María Del Carmen “Coca” Maggi fue una de las víctimas de la CNU, el mismo grupo parapolicial de la derecha peronista que protagonizó el asesinato de Filler, los de Daniel Gasparri y Jorge Stoppani y el “5×1”, una serie de asesinatos llevados adelante el 21 de marzo de 1975.

Maggi era decana de la Facultad de Humanidades de la Universidad Católica, una de las dos que existían en aquel entonces. Entre la noche del 9 de mayo y septiembre de 1975, la llevaron a un descampado en la zona del camino viejo a Miramar donde le provocaron lesiones en la cabeza y le ocasionaron la muerte por traumatismo de cráneo.

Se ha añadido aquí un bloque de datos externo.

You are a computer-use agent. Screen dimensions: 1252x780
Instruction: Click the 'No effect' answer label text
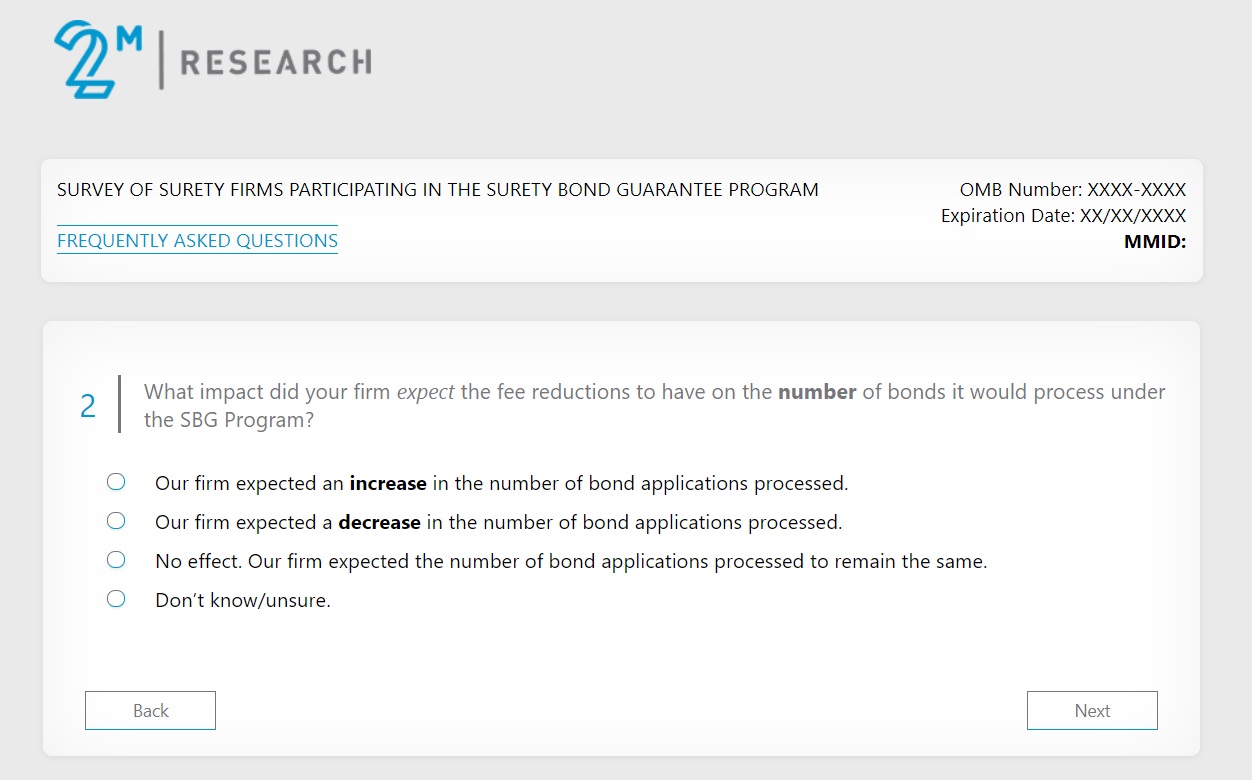pos(570,561)
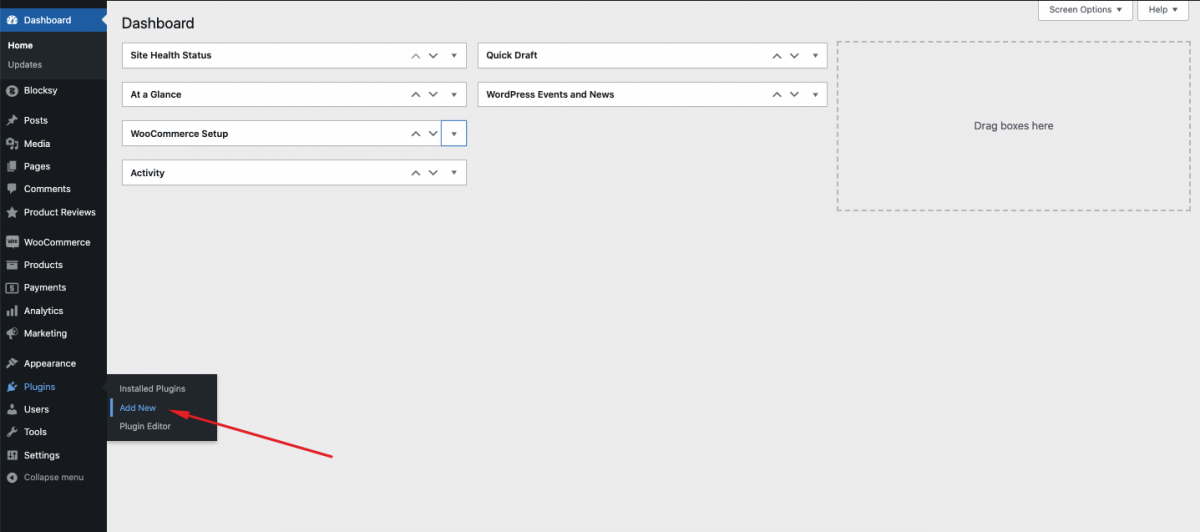Click the Marketing megaphone icon
Viewport: 1200px width, 532px height.
pos(12,333)
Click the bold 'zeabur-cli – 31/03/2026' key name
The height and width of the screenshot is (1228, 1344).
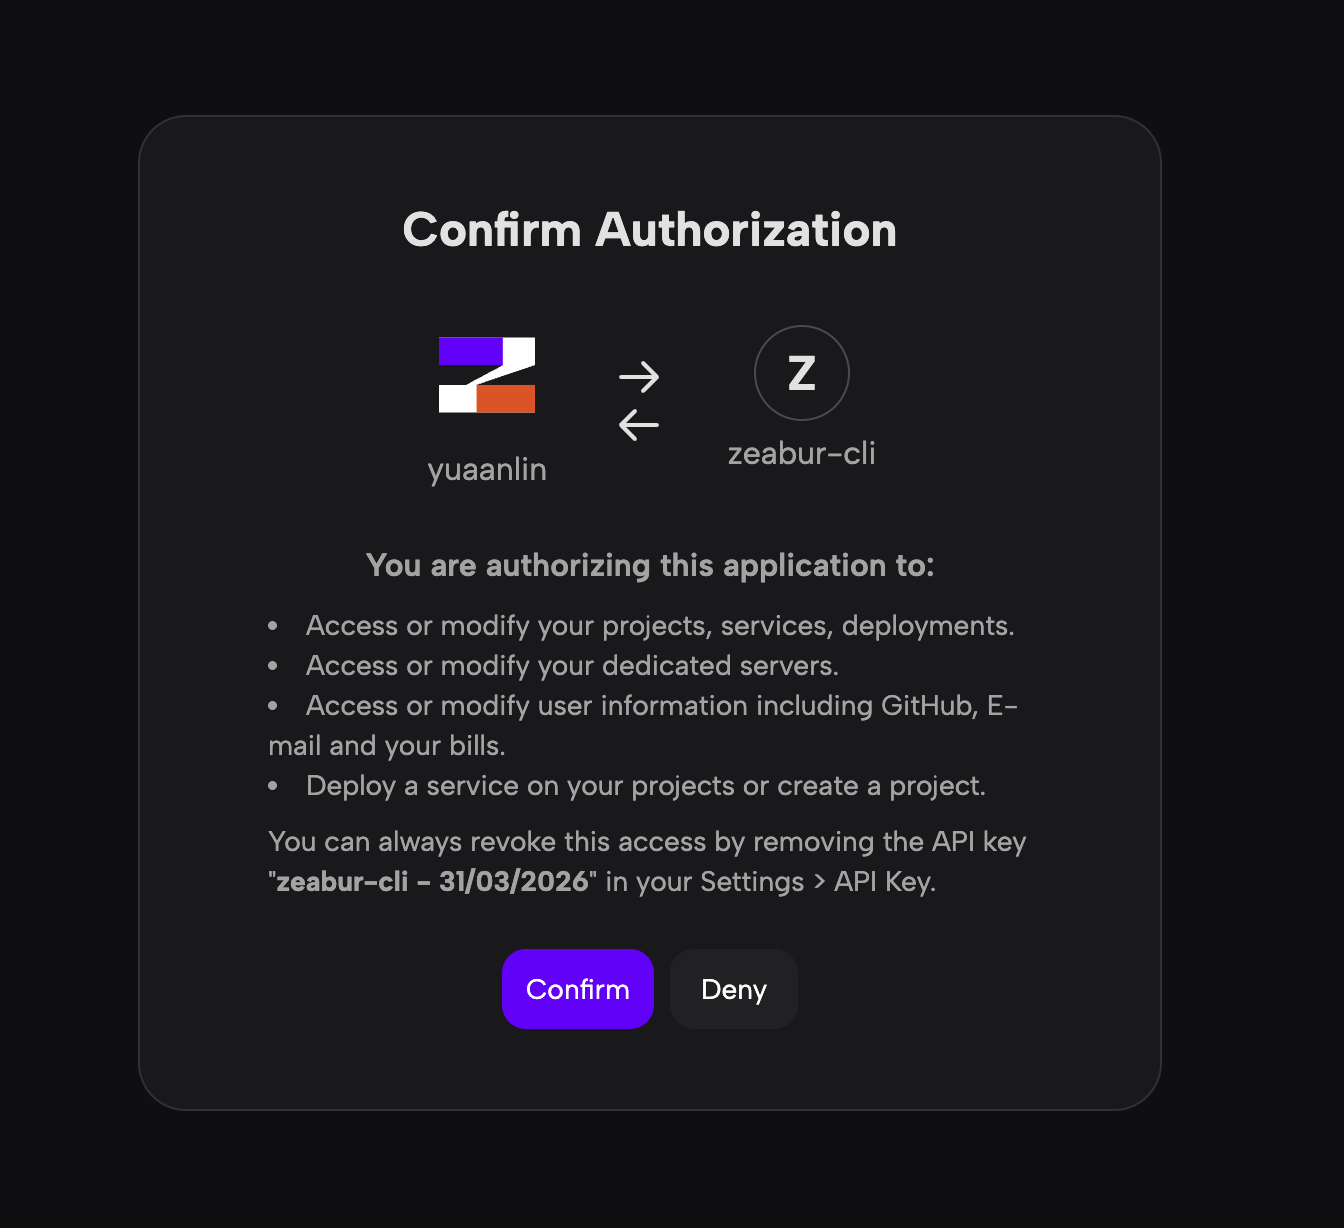pos(432,881)
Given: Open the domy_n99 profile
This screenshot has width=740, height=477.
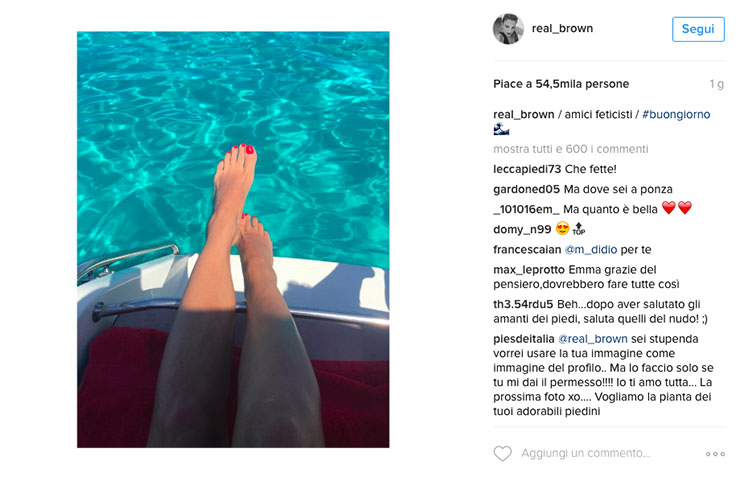Looking at the screenshot, I should pyautogui.click(x=519, y=229).
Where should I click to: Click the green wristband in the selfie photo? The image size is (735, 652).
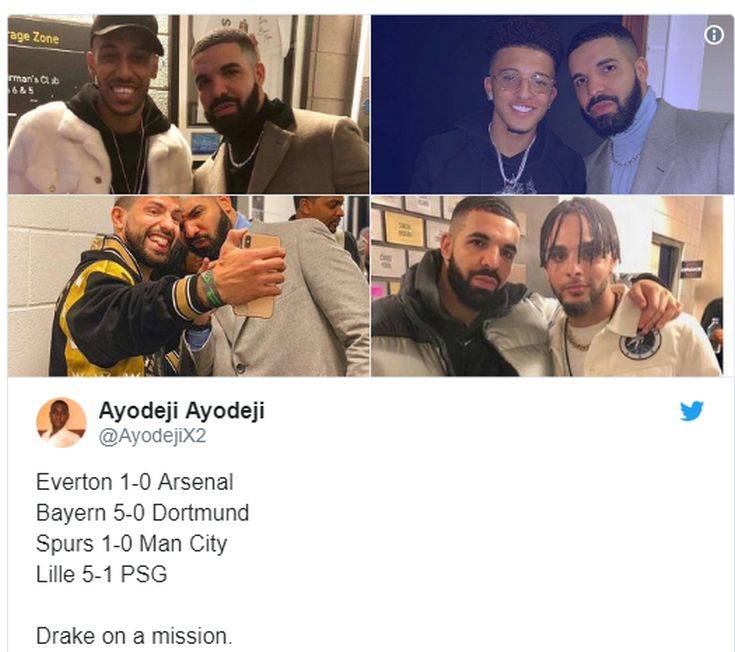[x=210, y=289]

Allí enterraron su cuerpo, pero al tiempo, para asegurar su impunidad, la sacaron y la trasladaron hasta un paraje ubicado en Mar Chiquita y sus restos quedaron allí enterrados hasta el 23 de marzo de 1976, cuando fueron hallados.

Los hechos fueron perpetrados por la CNU, a cuyos integrantes condenaron en dos juicios.

Otros crímenes atribuidos a la CNU -como el del psicólogo y exdocente de la Facultad de Humanidades de la Universidad Provincial, Héctor Sanmartino–nunca llegaron todavía a ser juzgados y siguen en investigación para determinar autorías y responsabilidades.